What Is in a Name?
Often I hear the question, “Are you gonna have more kids?” There is no simple answer to this while in college. Some argue that no time is the right time and others tell me to wait until I can give more attention to a baby. Honestly, I lean more towards the inevitability that I will always be busy, and so why not have another? Logic gravitates me towards the fact that Earth is over populated with humans…such an inconvenient truth for a young burgeoning family. I must also face realities like the fact that lately all of my jobs are seasonal, and that the chance of having another set of twins rises after you’ve already had a pair. But would I chance it? As sure as I chance triggering my predisposition to diabetes by having a latte each day!

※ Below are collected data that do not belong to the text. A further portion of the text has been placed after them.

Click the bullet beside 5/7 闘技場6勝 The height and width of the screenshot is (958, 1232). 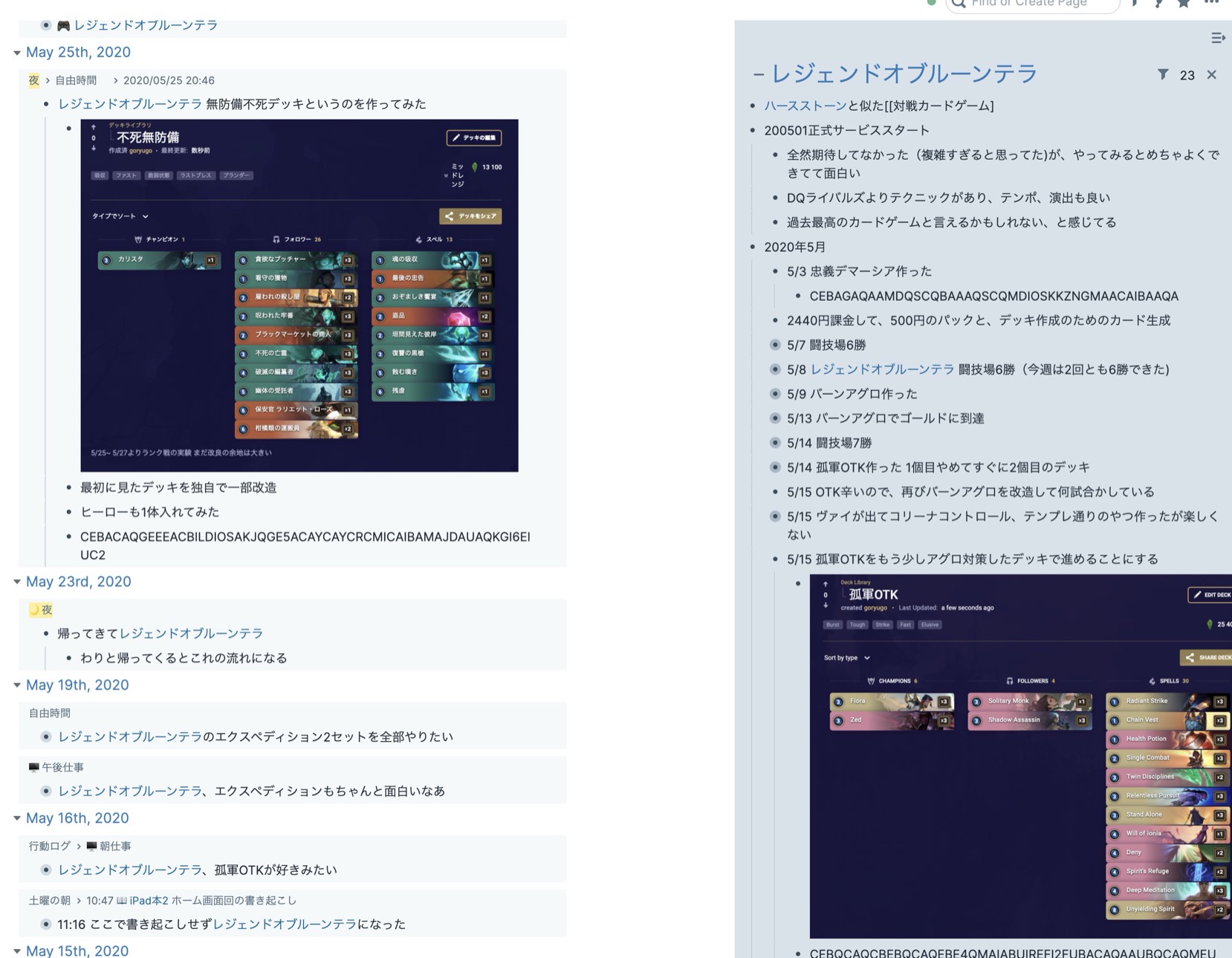pos(775,345)
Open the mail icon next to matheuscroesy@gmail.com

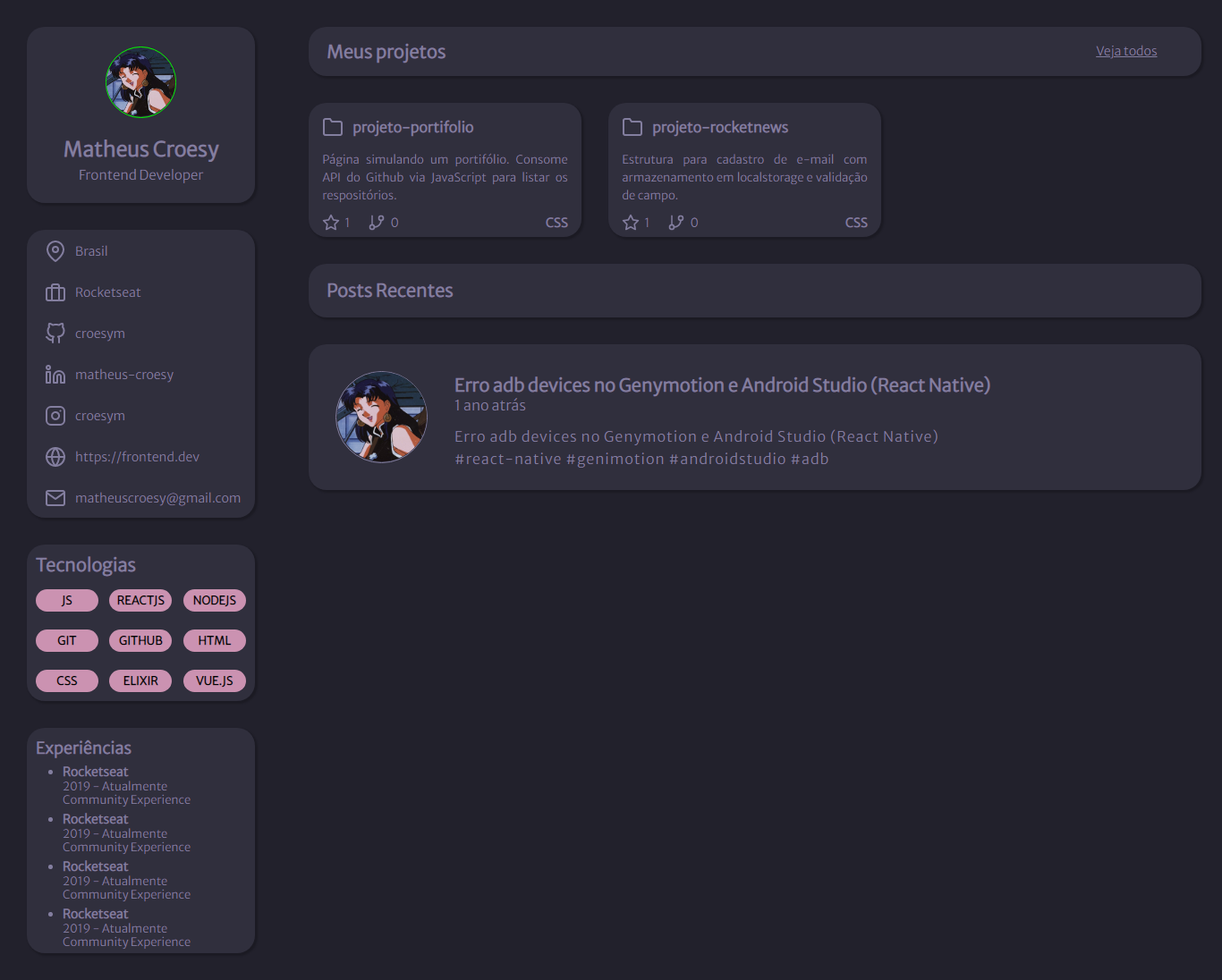[x=55, y=497]
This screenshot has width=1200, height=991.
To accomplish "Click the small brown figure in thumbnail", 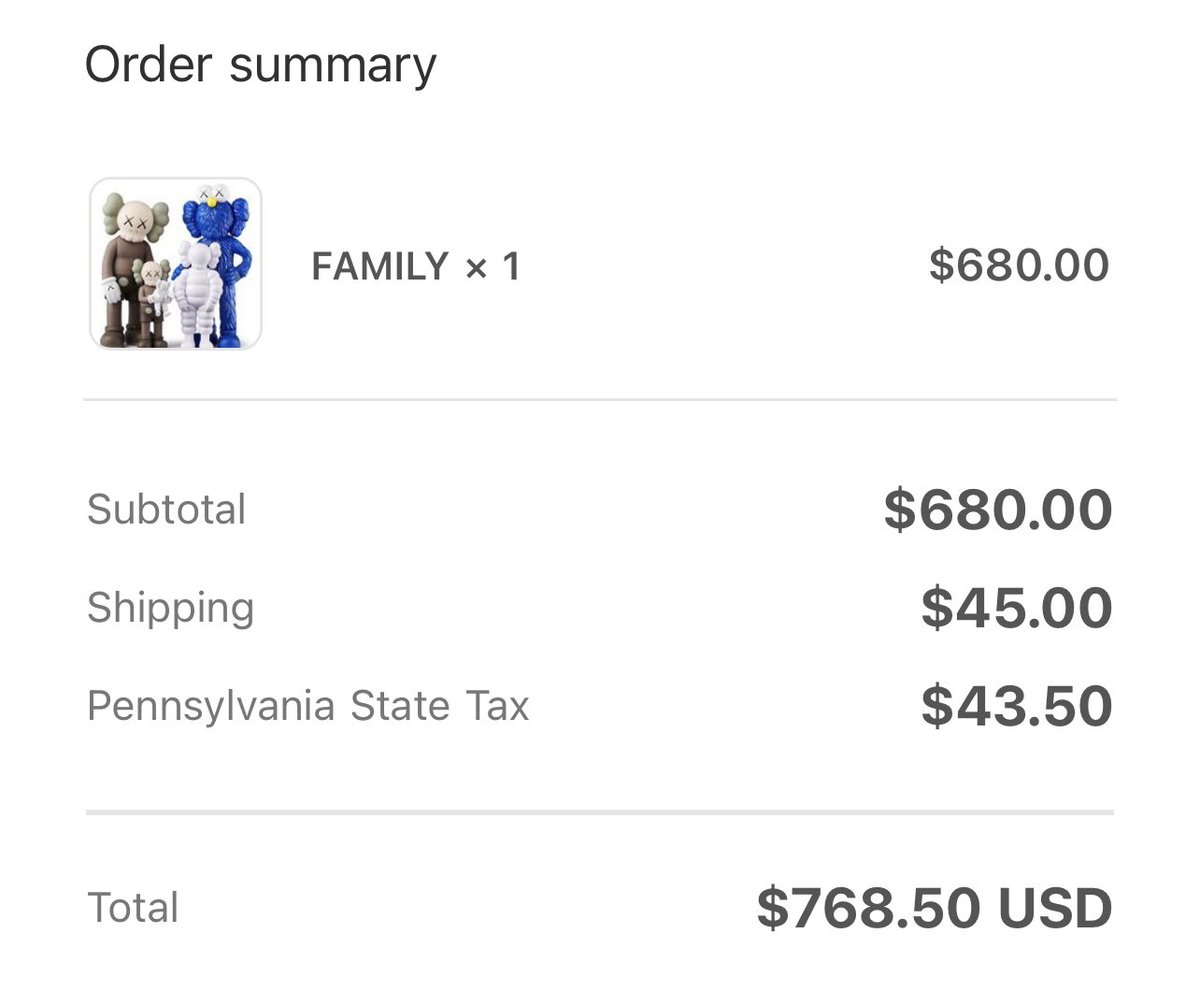I will point(152,302).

I have always pictured myself with a large, loving, connected family where the kids are my own. Like any girl (if I may be so bold), I have a library of baby names in the vault! When opened (i.e. when I’m pregnant), this library leads me to identify the souls I carried/will carry. At least that’s how I felt in naming my daughter, Sinopah. I have been told by my elders that traditional names are how our ancestors watch over us. Without that fundamental language connection, assimilation has won. When I was pregnant I didn’t know I was expecting twins until a couple days before I went in for my first sonogram. I had already at that point felt this name, Sinopah, had a growing body to match. I’m not kidding, I dreamt it. But I also felt that there was something more. I proceeded to ask my honey what he would do if it was twins. His reply was that he gets to name one! That always makes me laugh, because so early on I wasn’t telling anyone this name I had. My dream turned out to be true. Then again, around 19 weeks I dreamt of playing with a little girl and a little boy, eerie right? Again, I told my honey. This time he whooped and hollered in the sonogram room because he was having a son. Men and their sons. Haha! Am I right? My son was much harder to name, and to be honest he is the most challenging of the two. Probably because he is my own dose of karma!
Now in my humble opinion, I think it is because my son does not hold any kind of traditional name, Blackfeet or Makah, as to why he does not enjoy the powwow circle or being on the floor when we go home to Neah Bay on the Makah reservation. He loves the music and is so proud to watch his sissy dance. My boy drums me songs on our couch, floor, table, and car. He likes to hear his dad’s coastal songs before he sleeps, but he will not dance. I also have a hard time creating a template design for his regalia. For these reasons, I don’t think I will have another child until I give my son his recognition. That is what is in a name—familiarity. Familiarity with our teachings, with our people, with our places, and with our own selves.
Celina Gray (Blackfeet and Little Shell Chippewa) is a student at Salish Kootenai College and the mother of twins.